23 January 2009

Intellectual Monopolists on the Back Foot

Given the constant cacophonous blaring of propaganda from the intellectual monopoly lobby, it's sometimes hard to tell whether we're making any progress in opening people's eyes to the evils of this approach. But here's heartening evidence from those same monopolists that we're having a big effect:


In October, US Chamber of Commerce President Tom Donohue announced that the GIPC, which had previously been focused on counterfeiters, would rise to the challenge of what the chamber characterised as a “second threat [from] a growing movement of anti-IP activists drawn from universities, foundations, non-governmental organisations (NGOs), ideologically driven interest groups, and even governments.”

These anti-IP activists, the chamber said, were annually spending tens of millions of dollars on an agenda to minimise intellectual property rights.

This is extraordinary. It equates those who wish - legitimately - to minimise intellectual monopolies as the moral equivalents of counterfeiters. In other words, the intellectual monoplists seem to regard *any* threat to their fat-cat lifestyle as illegal, almost by definition.

The good news is that by identifying those against intellectual monopolies as this "second threat" on a par with counterfeiting is proof of just how successful we are becoming.
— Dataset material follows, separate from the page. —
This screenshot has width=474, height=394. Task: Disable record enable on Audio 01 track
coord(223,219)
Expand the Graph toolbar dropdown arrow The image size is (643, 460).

We are winning, people: spread the word - and up the pressure. (Via Techdirt.)

2 comments:

Anonymous said...

Ireally wonder about this. the moment you claim 'fat cats' this focus is so partial to rights as to make discussion difficult.

Most rights holders earn little, and even the majority of publishers do not prosper in the way you suggest. Today it is estiamted that some 300,000 books in the US are now published by small publishers and self-publishers.

Without good copyringht and IP law few of them would do so, and the majority of authors would be unlikely to do so either.

The need to limit the abuse of copyright law by big interests is there. Killing IP law will hit the wrong people.

Joseph Harris

Glyn Moody said...

that's exactly why I used the term "fat cats": I'm not refering to the artists or authors, but the middlemen who make most of the money. That's why all these plans to increase copyright term are so flawed: even if they did bring in more money - which they won't, at least not much - it wouldn't go to the people who deserved it. We need a completely different system that ensures artists and authors are rewarded for their work.